¿Has notado un adelgazamiento difuso en la parte superior de tu cabeza o una pérdida general de densidad capilar? La caída del cabello en mujeres, conocida clínicamente como alopecia femenina, es una condición que genera una profunda preocupación estética y psicológica.
Identificar si se trata de un efluvio telógeno temporal o de una condición androgénica es el primer paso indispensable para un tratamiento efectivo. Este debilitamiento folicular rara vez tiene un único detonante; generalmente es la convergencia de varios factores. Entre ellos destacan los desbalances hormonales durante el posparto, la menopausia o el síndrome de ovario poliquístico. Asimismo, el estrés psicológico prolongado, las deficiencias nutricionales de hierro, zinc y vitaminas, y los trastornos de la glándula tiroides afectan directamente la estructura de la queratina.

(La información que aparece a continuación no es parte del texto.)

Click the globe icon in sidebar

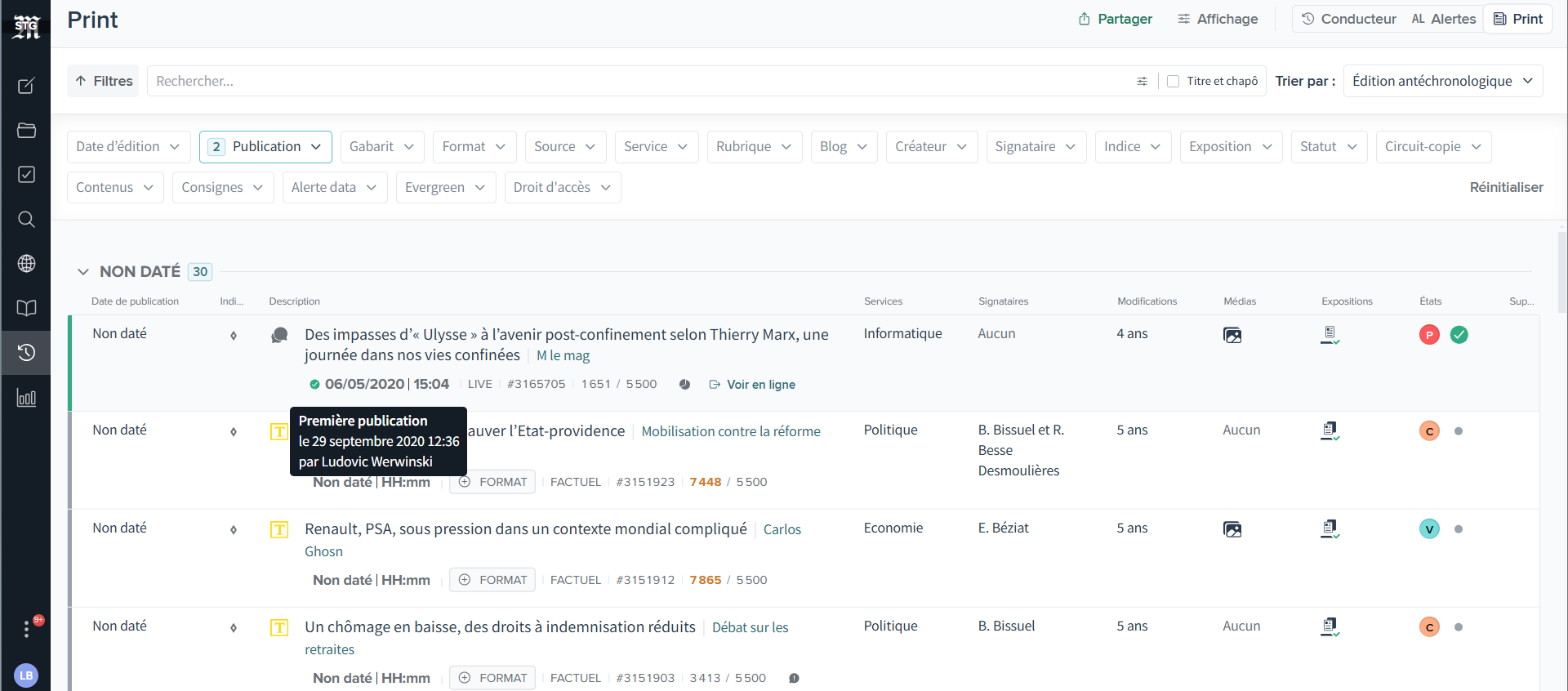(x=26, y=263)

Tampoco podemos olvidar el maltrato físico causado por herramientas térmicas, procesos químicos agresivos y peinados muy ajustados.

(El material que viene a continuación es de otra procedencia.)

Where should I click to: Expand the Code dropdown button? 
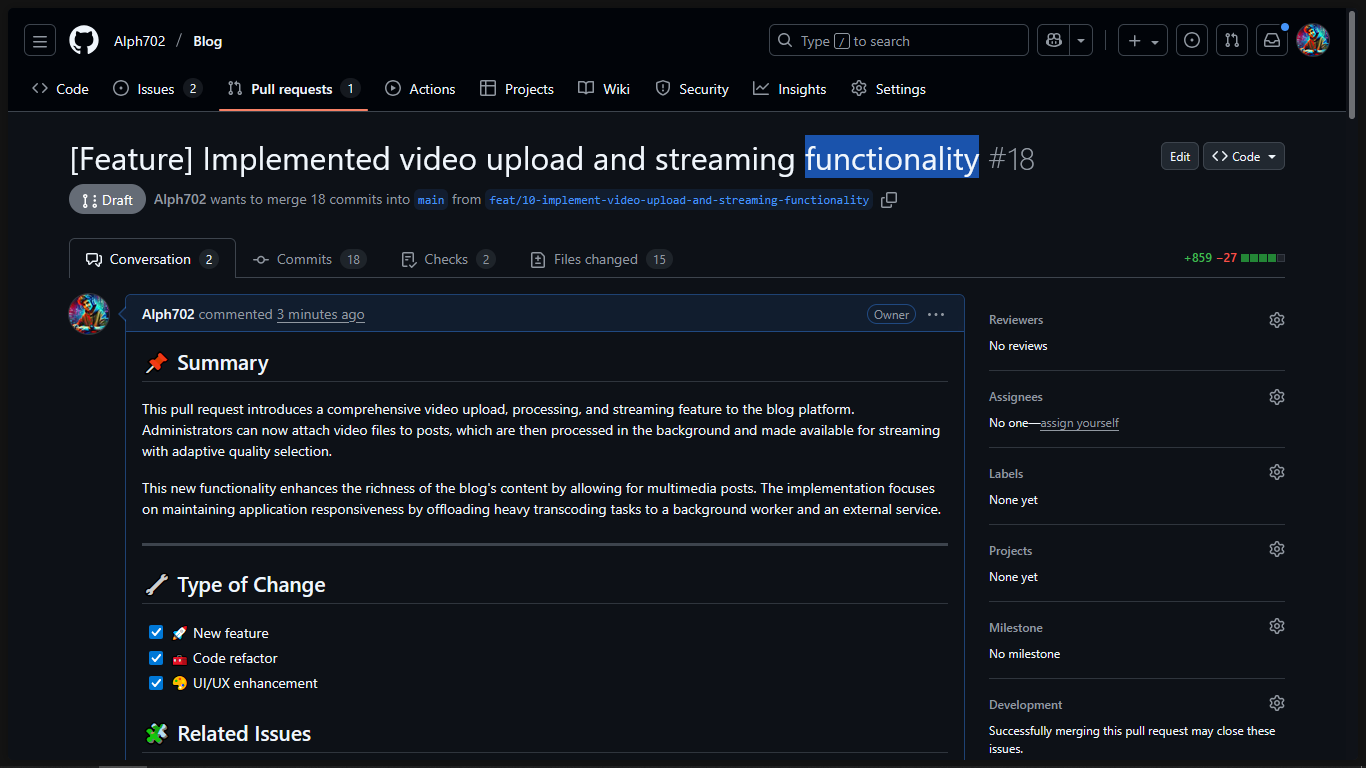[1244, 157]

En Panamá, la Asociación Panameña de Dermatología advierte que el aumento de casos de efluvio telógeno está estrechamente vinculado a trastornos metabólicos no tratados y al ritmo de vida acelerado.
Ante esta situación, los especialistas lanzan una alerta crítica: la automedicación y el uso de champús comerciales "milagrosos" sin un diagnóstico previo suelen empeorar las condiciones del cuero cabelludo. La detección temprana es la herramienta más poderosa. Para diferenciar una pérdida temporal de una calvicie de patrón femenino, es vital realizar exámenes de sangre detallados y una tricoscopía digital en consultorio.
Existen soluciones clínicas efectivas, desde el uso de minoxidil en concentraciones adaptadas, hasta terapias avanzadas como el plasma rico en plaquetas o la fototerapia con láser de baja intensidad, siempre bajo supervisión médica para reactivar los folículos inactivos.